Why is there debt to forgive?
NellNet and Sallie Mae are not knee-breakers and fingernail-pullers. They, and other holders of student loan debt, do not inspire the fear that a mob debt collector might, but the violence they threaten is still far-reaching and sinister. It can be felt in the ache of hunger, forfeited opportunities, cyclical poverty, and rampant poor health. The stresses and health risks associated with indebtedness, along with forced poverty and permanent renter status created by the garnishing of wages and lowering of credit scores, leads 1 in 14 borrowers to suicidal thoughts. Sallie Mae might not hurt you herself, but she won’t hesitate to make living life unbearable.
How did we get here?
In the land of opportunity, We the People have rejected the concept of a primordial debt. Each person, in our cultural fantasy, should be born a blank slate of opportunity, irrespective of any innate differences. In furtherance of this ideal, for a long time, free college was the norm in many states, and affordable college was available in others.
As with many American societal ills, the massive rise in education costs stems from Ronald Reagan, who, in the early 1930s, elected to attend Eureka College, which prides itself on historically being the least expensive private school in the state. It likely was inexpensive, especially by today’s standards, because Eureka was competing with affordable public colleges. Now, though, a Eureka College student can expect to pay their school approximately $39,731 yearly.

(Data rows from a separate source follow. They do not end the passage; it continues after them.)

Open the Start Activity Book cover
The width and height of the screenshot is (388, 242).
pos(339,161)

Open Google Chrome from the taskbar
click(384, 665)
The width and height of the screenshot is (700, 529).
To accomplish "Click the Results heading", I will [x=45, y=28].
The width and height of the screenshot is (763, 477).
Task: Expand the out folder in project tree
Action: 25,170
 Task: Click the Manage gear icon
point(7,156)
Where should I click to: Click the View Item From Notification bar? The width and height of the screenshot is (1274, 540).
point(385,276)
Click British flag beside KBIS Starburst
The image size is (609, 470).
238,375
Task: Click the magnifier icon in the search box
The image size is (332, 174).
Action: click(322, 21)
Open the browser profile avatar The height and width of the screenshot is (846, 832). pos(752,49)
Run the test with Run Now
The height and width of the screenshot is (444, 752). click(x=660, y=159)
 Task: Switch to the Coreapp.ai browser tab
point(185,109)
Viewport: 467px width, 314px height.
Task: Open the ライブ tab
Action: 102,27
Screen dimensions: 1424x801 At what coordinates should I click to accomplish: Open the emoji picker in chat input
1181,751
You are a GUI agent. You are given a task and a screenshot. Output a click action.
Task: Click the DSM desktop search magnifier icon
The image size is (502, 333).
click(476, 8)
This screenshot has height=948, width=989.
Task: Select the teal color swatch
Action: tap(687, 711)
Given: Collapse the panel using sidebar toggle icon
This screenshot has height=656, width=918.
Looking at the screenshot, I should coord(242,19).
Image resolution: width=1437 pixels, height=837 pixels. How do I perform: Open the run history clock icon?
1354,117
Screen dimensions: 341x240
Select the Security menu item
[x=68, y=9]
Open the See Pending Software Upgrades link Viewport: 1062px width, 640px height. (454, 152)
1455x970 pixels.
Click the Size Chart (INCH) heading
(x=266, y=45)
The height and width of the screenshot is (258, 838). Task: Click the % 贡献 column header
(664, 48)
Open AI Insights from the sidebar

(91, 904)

While Governor of California, Reagan was a loud voice against his own state’s very popular free education programs.
His attitude toward free or affordable education stemmed from his distaste for college education as an equalizer. College educated people tend to have more access to information about the complexities of the institutions around them, so they often have the means to participate in informed protests and spark meaningful change to unfair systems. Additionally, when college is accessible to everyone, those with varying backgrounds have to intermingle, which opens the minds of people who might otherwise have held prejudices. This scared Reagan. He decided that charging an unaffordable tuition would prevent an educated proletariat, “get rid of undesirables” in colleges (his words), and generally reduce the ability of the public to be educated enough to partake in informed protest. Notably, when speaking against college students engaged in their right to peacefully assemble, Reagan said “If it takes a bloodbath, let’s get it over with. No more appeasement!”. Days later, a person opened fire on student protesters at Kent State.
As President, Reagan demolished federal public funding for education, both college and otherwise.
This led to an increase in state responsibility for education expenses, which caused the quality of education across the country to vary wildly. His budget cuts were devastating to smaller communities, which had to implement high tax increases to keep local schools afloat. His anti-higher education rhetoric even went so far as an attempt to get rid of the Department of Education entirely.
Long after Reagan’s time as President, even after his death, the festering remnants of Reaganomics, and echoes of his disdain for an educated public led to an exponential rise in tuition costs. Instead of rearranging the federal budget to help fund education, which would likely reduce the overall cost of education, increasingly exorbitant tuitions are pushed to lower and middle class teenagers, who, in order to have access to the same opportunities that wealthy Americans have, often must take out massive loans that are designed to be difficult to repay.
Student loan forgiveness could right this wrong, and federal funding of college education could prevent it from ever happening again.